### SELECTED EXCERPT
.....

On Safiya Sinclair, Noreen Masud and Exposing the Sins of Our Fathers
Lily Dunn on the Aftermath of Writing a Memoir About Fathers
Last year I published a memoir, Sins of my Father: A Daughter, a Cult, a Wild Unravelling, which had been a lifetime in the making. I wanted to capture the complexity of loving a damaged man, and the bind of both revering him as my father, but also pitying him. Initially, this was a private task, much of which I worked out through the intimate process of writing, just me and words on the page. But then the book was published. How would it be received by strangers, and how could I forgive myself for exposing the sins of my father, of writing my version of events and putting them out in the world for all to read?
From the moment we are born, we are taught to respect and revere our fathers, both literarily, and symbolically through the umbrella of patriarchy. As women and daughters we feel this profoundly. Patriarchy, as Adrienne Rich defines it, is, ‘… the power of the fathers: a familial-social, ideological, political system in which men… determine what part women shall or shall not play.’ I had been subjugated by my father. He was a white male of the worst kind, charismatic, entitled, damaged, absent. The symbol of the father is forever present in a culture that is led by men, and my father ruled in my heart and mind despite barely being there for me. I was programmed to adore him, made more pressing in my longing for a man who was distracted by his own need: as a narcissist he fed off validation, surrounding himself with women who reinforced his grandiose view of himself. It went against the grain for me to call him to account for his betrayal of our family, and the fundamental contract of parenthood – to protect his young daughter from his predatory friend when she asked for help. Writing privately, exploring your complex feelings about your father, is one thing, but publishing those words for all to see if another thing entirely.

.....

List every person named by name in the essay on writing a memoir about fathers.

### SUPPLIED MATERIAL
.....

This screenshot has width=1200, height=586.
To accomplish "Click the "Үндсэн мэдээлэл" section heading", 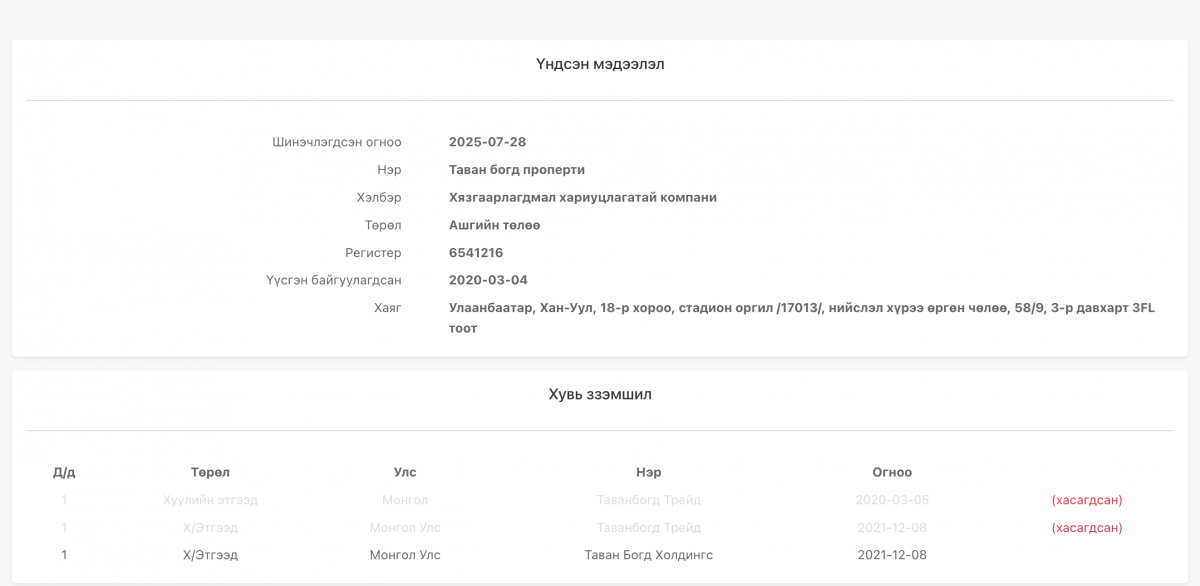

.....

### WRITTEN REPLY
Safiya Sinclair, Noreen Masud, Lily Dunn, Adrienne Rich